[[ MATERIAL TO PROCESS, beginning ]]
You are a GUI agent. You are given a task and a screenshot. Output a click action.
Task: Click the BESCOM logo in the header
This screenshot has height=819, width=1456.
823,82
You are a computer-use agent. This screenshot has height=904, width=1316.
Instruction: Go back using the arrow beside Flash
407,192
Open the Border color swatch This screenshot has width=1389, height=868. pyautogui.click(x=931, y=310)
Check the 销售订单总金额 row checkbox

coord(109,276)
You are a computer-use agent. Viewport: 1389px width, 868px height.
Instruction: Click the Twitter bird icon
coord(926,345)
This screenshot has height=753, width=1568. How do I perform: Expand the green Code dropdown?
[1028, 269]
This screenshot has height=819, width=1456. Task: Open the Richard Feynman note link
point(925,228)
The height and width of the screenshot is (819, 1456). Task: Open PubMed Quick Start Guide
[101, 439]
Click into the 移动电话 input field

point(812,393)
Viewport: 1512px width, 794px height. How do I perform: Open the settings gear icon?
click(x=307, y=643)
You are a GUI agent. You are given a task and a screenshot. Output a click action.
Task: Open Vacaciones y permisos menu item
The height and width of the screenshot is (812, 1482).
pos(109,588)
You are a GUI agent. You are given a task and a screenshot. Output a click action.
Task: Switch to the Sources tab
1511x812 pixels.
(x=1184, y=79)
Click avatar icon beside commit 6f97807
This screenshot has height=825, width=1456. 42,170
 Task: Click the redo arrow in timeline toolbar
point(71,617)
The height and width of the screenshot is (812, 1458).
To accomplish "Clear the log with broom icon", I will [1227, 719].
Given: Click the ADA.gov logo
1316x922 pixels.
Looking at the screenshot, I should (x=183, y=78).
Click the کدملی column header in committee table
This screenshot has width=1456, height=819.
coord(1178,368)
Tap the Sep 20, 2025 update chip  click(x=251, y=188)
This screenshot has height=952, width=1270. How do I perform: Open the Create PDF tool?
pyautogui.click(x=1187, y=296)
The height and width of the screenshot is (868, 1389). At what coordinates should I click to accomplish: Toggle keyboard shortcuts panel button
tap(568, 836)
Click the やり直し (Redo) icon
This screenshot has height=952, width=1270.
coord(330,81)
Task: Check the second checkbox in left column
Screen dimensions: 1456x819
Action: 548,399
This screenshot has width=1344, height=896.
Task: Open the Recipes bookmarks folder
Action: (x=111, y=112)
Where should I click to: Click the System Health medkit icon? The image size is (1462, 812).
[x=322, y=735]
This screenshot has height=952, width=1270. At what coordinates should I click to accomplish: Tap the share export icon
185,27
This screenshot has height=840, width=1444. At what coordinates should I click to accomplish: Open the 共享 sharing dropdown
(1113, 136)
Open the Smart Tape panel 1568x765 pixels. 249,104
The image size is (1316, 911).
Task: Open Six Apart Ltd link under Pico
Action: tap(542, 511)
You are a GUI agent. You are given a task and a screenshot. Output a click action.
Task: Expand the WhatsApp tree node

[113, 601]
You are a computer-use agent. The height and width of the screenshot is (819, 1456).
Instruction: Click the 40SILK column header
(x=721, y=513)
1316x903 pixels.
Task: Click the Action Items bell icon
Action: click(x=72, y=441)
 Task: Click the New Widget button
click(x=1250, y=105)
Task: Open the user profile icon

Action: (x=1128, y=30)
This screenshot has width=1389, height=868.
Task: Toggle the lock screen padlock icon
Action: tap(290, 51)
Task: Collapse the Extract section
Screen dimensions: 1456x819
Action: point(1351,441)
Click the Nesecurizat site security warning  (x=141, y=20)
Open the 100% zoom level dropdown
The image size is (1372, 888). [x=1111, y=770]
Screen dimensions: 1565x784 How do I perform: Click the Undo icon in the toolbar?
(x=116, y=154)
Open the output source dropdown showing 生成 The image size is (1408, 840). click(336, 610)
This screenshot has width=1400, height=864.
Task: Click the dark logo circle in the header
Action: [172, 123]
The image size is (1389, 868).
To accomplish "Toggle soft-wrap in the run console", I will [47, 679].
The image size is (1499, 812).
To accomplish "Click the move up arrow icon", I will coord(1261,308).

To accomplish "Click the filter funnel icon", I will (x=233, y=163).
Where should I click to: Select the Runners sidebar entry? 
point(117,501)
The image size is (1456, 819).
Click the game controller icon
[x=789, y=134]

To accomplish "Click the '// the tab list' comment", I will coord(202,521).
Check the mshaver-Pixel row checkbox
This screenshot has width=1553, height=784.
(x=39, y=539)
[[ MATERIAL TO PROCESS, end ]]
*ABOUT THIS EXERCISE*:
Copy each entry exactly, leaving every line as it is.

*ANSWER FOR THE TASK*:
You are a GUI agent. You are given a task and a screenshot. Output a click action.
Task: Click the BESCOM logo in the header
This screenshot has height=819, width=1456.
823,82
You are a computer-use agent. This screenshot has height=904, width=1316.
Instruction: Go back using the arrow beside Flash
407,192
Open the Border color swatch This screenshot has width=1389, height=868. pyautogui.click(x=931, y=310)
Check the 销售订单总金额 row checkbox

coord(109,276)
You are a computer-use agent. Viewport: 1389px width, 868px height.
Instruction: Click the Twitter bird icon
coord(926,345)
This screenshot has height=753, width=1568. How do I perform: Expand the green Code dropdown?
[1028, 269]
This screenshot has height=819, width=1456. Task: Open the Richard Feynman note link
point(925,228)
The height and width of the screenshot is (819, 1456). Task: Open PubMed Quick Start Guide
[101, 439]
Click into the 移动电话 input field

point(812,393)
Viewport: 1512px width, 794px height. How do I perform: Open the settings gear icon?
click(x=307, y=643)
You are a GUI agent. You are given a task and a screenshot. Output a click action.
Task: Open Vacaciones y permisos menu item
The height and width of the screenshot is (812, 1482).
pos(109,588)
You are a GUI agent. You are given a task and a screenshot. Output a click action.
Task: Switch to the Sources tab
1511x812 pixels.
(x=1184, y=79)
Click avatar icon beside commit 6f97807
This screenshot has height=825, width=1456. 42,170
 Task: Click the redo arrow in timeline toolbar
point(71,617)
The height and width of the screenshot is (812, 1458).
To accomplish "Clear the log with broom icon", I will [1227, 719].
Given: Click the ADA.gov logo
1316x922 pixels.
Looking at the screenshot, I should (x=183, y=78).
Click the کدملی column header in committee table
This screenshot has width=1456, height=819.
coord(1178,368)
Tap the Sep 20, 2025 update chip  click(x=251, y=188)
This screenshot has height=952, width=1270. How do I perform: Open the Create PDF tool?
pyautogui.click(x=1187, y=296)
The height and width of the screenshot is (868, 1389). At what coordinates should I click to accomplish: Toggle keyboard shortcuts panel button
tap(568, 836)
Click the やり直し (Redo) icon
This screenshot has height=952, width=1270.
coord(330,81)
Task: Check the second checkbox in left column
Screen dimensions: 1456x819
Action: 548,399
This screenshot has width=1344, height=896.
Task: Open the Recipes bookmarks folder
Action: (x=111, y=112)
Where should I click to: Click the System Health medkit icon? The image size is (1462, 812).
[x=322, y=735]
This screenshot has height=952, width=1270. At what coordinates should I click to accomplish: Tap the share export icon
185,27
This screenshot has height=840, width=1444. At what coordinates should I click to accomplish: Open the 共享 sharing dropdown
(1113, 136)
Open the Smart Tape panel 1568x765 pixels. 249,104
The image size is (1316, 911).
Task: Open Six Apart Ltd link under Pico
Action: tap(542, 511)
You are a GUI agent. You are given a task and a screenshot. Output a click action.
Task: Expand the WhatsApp tree node

[113, 601]
You are a computer-use agent. The height and width of the screenshot is (819, 1456).
Instruction: Click the 40SILK column header
(x=721, y=513)
1316x903 pixels.
Task: Click the Action Items bell icon
Action: click(x=72, y=441)
 Task: Click the New Widget button
click(x=1250, y=105)
Task: Open the user profile icon

Action: (x=1128, y=30)
This screenshot has width=1389, height=868.
Task: Toggle the lock screen padlock icon
Action: tap(290, 51)
Task: Collapse the Extract section
Screen dimensions: 1456x819
Action: point(1351,441)
Click the Nesecurizat site security warning  (x=141, y=20)
Open the 100% zoom level dropdown
The image size is (1372, 888). [x=1111, y=770]
Screen dimensions: 1565x784 How do I perform: Click the Undo icon in the toolbar?
(x=116, y=154)
Open the output source dropdown showing 生成 The image size is (1408, 840). click(336, 610)
This screenshot has width=1400, height=864.
Task: Click the dark logo circle in the header
Action: [172, 123]
The image size is (1389, 868).
To accomplish "Toggle soft-wrap in the run console", I will [47, 679].
The image size is (1499, 812).
To accomplish "Click the move up arrow icon", I will coord(1261,308).

To accomplish "Click the filter funnel icon", I will (x=233, y=163).
Where should I click to: Select the Runners sidebar entry? 
point(117,501)
The image size is (1456, 819).
Click the game controller icon
[x=789, y=134]

To accomplish "Click the '// the tab list' comment", I will coord(202,521).
Check the mshaver-Pixel row checkbox
This screenshot has width=1553, height=784.
(x=39, y=539)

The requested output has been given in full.